Table 1. Summary of the study characteristics and findings.
VAS: Visual Analog Score, HHS: Harris Hip Score, WOMAC: Western Ontario and McMaster Universities Osteoarthritis Index
| Author | Year | Sample Size | Intervention | Control | Follow-up duration | Main outcomes | Safety findings | Quality assessment | |
| Pain (VAS) | Function | ||||||||
| Villanova-López et al. [11] | 2020 | 74 | PRP injections | Hyaluronic Acid (HA) | 12 months | Significant pain reduction in the both groups. P-value < 0.01 at 12-month follow-up. | Significant improved function (HHS and WOMAC]. P-value < 0.01 at 12 months | No adverse effects were recorded (0 patients) | Low risk of bias |
| Di Sante et al. [12] | 2016 | 43 | PRP injections | Hyaluronic Acid | 16 weeks | Significant pain reduction (VAS) at 4 weeks (p-value <0.01) but not at 16 weeks for PRP group (p-value > 0.05) | No significant improvement in function (WOMAC) at 4 or 16 weeks for PRP group (p-value > 0.05) | No complications (0 patients) | Some concerns |
| Dallari et al. [13] | 2016 | 111 | PRP injections | HA and combination therapy | 12 months | Significant pain reduction (VAS) at all follow-up visits. PRP group had lowest VAS, especially at six months (p-value <0.0005 (PRP vs, HA) and p-value .007 (PRP vs. PRP-HA). | Significantly improved function (WOMAC), especially at 2 months (mean 73; 95% CI, 68-68) and 6 months (mean 72; 95% CI, 67-76) but not at 12 months (p-value > 0.05). | No serious adverse events | Low risk of bias |
| Nouri et al. [14] | 2022 | 105 | PRP injections | HA and combination therapy | 6 months | Significant pain reduction (VAS) at all follow-up visits. p-value <01 all groups compared to the baseline. | Significantly improved function (WOMAC and Lequesne) at all follow-up visits. p-value <01 all groups compared to baseline. More significant functional improvement in PRP and PRP-HA groups compared to the HA group. P-value 0.041, 0.002, respectively) | Low rates of minor side effects (pain, warmth, stiffness) in 17 patients. PRP and PRP-HA groups had more pain compared to the HA group. P-value 0.001 | Some concerns |
| Doria et al. [15] | 2017 | 80 | PRP injections | HA | 12 months | Significant pain reduction in the both groups. P-value < 0.01 at six-month and 12-month follow-up. | Significant improved function (HHS and WOMAC). P-value < 0.01 at six months and 12 months | No major adverse events reported but significantly higher post-injection pain reaction in PRP group. P-value 0.043 | Some concerns |
Figure 1. PRISMA flow diagram of the study selection process.

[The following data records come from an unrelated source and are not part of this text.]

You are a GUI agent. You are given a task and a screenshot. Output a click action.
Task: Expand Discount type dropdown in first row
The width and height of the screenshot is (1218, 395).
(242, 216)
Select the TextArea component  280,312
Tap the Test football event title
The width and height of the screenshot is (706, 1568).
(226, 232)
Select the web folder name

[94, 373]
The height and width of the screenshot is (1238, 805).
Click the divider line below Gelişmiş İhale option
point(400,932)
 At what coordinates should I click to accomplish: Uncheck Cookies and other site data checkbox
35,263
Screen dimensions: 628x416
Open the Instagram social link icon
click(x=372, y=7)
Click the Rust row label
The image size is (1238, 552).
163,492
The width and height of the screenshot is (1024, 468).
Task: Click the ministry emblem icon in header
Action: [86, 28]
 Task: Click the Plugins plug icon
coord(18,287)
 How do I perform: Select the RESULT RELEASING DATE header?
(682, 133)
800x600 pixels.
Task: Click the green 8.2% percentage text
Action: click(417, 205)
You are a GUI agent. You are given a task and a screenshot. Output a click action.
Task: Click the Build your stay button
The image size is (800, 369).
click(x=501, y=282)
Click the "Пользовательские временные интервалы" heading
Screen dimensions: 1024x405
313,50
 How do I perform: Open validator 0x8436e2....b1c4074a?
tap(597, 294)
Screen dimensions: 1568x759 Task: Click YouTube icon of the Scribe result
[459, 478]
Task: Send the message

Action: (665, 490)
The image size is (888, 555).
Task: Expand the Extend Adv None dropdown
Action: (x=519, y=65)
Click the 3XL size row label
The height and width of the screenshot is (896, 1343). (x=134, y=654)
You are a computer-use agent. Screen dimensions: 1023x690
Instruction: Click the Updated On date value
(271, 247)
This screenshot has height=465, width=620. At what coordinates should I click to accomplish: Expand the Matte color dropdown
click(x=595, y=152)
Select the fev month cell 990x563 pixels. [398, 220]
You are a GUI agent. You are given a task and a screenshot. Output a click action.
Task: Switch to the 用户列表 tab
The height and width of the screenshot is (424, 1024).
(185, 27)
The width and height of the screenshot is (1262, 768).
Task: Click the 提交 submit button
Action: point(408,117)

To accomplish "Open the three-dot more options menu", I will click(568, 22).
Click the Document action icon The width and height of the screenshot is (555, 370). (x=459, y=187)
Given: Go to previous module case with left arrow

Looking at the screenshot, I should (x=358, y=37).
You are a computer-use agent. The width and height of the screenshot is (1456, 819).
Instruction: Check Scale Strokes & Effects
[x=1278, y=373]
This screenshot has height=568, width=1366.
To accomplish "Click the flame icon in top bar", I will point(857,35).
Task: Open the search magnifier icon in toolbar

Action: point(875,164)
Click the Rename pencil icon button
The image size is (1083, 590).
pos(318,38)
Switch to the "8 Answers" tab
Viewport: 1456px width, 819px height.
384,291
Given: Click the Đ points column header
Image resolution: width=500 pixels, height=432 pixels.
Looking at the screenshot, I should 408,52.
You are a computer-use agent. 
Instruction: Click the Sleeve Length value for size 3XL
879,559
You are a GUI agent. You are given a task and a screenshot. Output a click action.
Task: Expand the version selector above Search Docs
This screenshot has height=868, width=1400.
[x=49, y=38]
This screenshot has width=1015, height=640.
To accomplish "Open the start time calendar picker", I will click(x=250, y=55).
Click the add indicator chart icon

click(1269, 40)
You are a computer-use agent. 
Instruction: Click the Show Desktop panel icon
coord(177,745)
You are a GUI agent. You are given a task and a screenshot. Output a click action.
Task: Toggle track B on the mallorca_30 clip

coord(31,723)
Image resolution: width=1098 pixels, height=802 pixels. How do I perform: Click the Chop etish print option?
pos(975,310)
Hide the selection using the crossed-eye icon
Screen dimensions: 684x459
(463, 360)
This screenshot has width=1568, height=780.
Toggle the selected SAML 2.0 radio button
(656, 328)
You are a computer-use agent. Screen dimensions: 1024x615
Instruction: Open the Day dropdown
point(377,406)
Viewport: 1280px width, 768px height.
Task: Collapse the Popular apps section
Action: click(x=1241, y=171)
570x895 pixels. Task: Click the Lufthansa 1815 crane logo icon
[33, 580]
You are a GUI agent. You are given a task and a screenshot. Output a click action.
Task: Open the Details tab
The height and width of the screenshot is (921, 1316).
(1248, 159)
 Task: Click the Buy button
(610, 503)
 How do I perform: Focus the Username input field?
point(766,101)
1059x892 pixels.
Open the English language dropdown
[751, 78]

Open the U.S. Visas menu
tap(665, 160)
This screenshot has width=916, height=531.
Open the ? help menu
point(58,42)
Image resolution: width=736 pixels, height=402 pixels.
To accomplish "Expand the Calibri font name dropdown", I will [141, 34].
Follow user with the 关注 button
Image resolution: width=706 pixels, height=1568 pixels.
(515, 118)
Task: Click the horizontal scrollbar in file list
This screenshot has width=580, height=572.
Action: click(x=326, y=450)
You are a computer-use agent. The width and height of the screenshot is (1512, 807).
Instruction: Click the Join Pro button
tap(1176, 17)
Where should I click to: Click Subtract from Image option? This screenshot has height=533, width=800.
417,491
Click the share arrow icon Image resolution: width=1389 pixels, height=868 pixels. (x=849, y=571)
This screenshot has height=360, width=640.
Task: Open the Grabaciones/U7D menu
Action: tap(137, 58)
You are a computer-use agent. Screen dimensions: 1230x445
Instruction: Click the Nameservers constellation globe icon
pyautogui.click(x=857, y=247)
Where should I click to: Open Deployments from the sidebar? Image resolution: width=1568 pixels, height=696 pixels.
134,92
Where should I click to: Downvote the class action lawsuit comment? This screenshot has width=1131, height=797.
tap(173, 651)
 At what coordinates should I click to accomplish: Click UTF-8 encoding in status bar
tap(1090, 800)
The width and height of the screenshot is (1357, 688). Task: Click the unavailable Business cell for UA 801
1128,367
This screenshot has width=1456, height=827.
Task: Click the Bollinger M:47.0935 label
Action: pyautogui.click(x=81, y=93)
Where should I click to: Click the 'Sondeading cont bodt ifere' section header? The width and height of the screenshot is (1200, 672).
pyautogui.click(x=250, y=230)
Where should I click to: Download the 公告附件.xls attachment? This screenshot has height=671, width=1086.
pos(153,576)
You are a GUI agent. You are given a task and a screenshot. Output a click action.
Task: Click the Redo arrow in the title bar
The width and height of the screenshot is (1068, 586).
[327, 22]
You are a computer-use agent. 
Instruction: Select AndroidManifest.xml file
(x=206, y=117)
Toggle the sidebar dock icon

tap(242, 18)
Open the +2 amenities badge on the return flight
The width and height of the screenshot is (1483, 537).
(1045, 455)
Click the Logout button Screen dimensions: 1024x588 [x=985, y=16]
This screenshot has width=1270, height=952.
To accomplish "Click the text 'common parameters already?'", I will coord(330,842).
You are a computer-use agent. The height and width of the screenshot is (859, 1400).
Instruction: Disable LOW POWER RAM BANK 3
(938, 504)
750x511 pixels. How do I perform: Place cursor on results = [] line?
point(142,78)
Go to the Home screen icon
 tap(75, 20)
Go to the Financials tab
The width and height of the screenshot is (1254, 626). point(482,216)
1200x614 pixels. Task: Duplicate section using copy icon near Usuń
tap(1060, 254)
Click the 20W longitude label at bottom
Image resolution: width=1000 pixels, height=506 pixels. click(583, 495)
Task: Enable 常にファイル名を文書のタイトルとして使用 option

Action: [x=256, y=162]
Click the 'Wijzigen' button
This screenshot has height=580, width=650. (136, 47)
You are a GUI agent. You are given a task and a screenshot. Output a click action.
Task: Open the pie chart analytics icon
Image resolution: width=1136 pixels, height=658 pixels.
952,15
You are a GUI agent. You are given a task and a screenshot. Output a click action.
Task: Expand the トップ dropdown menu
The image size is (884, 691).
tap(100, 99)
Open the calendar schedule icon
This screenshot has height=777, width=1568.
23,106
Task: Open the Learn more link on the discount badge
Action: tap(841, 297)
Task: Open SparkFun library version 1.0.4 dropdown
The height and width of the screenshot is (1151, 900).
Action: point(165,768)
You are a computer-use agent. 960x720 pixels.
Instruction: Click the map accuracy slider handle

PRISMA: Preferred Reporting Items for Systematic Reviews and Meta-Analyses
Efficacy
PRP and pain: PRP injections consistently reduced pain in most patients for up to 12 months [11,13,14,15]. However, in the study by Dallari et al. [13], pain relief was short-lived and did not persist at follow-up at 16 weeks.
PRP and function: These clinical trials consistently utilized at least WOMAC to evaluate functional improvement [11,12,13,14,15]. There was consistent functional improvement with PRP injections at all follow-up visits in most trials [11,14,15]. However, in the study by Dallari et al. [13], no significant functional improvement was seen, and in the study by Dallari et al. [13], functional improvement was lost at 12 months of follow-up.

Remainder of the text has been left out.